### RECORDS FOR PROCESSING
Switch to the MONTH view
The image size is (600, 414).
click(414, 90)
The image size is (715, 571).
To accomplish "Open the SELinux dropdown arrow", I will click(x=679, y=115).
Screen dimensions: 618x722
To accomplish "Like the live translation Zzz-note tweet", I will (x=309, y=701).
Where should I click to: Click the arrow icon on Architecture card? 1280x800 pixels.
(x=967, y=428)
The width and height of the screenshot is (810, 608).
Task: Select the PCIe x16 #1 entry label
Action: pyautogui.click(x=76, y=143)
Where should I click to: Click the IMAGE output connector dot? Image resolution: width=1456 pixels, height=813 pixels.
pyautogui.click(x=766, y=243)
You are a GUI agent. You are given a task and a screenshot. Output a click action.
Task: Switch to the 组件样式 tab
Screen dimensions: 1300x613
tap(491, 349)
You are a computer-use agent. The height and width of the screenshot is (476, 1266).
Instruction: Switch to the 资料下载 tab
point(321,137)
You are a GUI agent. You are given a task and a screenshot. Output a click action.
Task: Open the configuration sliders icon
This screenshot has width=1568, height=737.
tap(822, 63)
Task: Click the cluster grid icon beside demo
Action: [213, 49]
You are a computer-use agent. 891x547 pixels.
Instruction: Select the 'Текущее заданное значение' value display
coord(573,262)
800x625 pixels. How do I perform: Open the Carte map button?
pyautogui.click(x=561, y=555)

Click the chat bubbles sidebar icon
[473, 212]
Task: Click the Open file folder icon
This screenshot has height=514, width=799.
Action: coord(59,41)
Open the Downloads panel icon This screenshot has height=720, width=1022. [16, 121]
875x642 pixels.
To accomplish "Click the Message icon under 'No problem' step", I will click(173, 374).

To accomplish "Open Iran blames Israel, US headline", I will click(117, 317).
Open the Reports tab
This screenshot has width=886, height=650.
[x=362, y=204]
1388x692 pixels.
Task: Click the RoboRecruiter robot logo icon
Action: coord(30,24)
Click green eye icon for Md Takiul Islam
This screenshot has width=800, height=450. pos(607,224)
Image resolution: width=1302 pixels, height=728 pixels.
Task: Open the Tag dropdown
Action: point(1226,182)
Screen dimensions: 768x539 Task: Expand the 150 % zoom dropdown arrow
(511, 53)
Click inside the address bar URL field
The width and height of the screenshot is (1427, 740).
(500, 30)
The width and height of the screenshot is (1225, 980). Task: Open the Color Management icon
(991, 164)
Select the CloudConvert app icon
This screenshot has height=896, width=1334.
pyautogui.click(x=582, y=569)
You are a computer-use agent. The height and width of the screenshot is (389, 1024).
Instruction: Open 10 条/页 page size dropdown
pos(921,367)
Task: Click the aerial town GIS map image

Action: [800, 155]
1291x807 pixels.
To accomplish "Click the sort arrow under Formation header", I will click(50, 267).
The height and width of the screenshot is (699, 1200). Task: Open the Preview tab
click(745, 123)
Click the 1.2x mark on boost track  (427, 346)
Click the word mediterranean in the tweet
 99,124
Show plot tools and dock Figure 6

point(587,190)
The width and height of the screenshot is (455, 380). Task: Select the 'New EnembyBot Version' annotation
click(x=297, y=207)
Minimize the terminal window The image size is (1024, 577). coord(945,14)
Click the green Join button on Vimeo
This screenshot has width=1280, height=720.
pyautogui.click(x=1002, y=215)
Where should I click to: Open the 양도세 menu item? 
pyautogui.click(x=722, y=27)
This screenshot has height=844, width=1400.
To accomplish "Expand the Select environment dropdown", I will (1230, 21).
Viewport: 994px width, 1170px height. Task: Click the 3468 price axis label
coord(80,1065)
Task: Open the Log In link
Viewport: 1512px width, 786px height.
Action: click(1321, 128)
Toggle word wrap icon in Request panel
######
What lines of the material above hold the string "agent"? Please copy them.

## EXERCISE SOLUTION
You are a GUI agent. You are given a task and a screenshot. Output a click action.
You are a computer-use agent. The height and width of the screenshot is (476, 1266).
You are a GUI agent. You are given a task and a screenshot. Output a click action.
You are a computer-use agent. 891x547 pixels.
You are a computer-use agent. The height and width of the screenshot is (389, 1024).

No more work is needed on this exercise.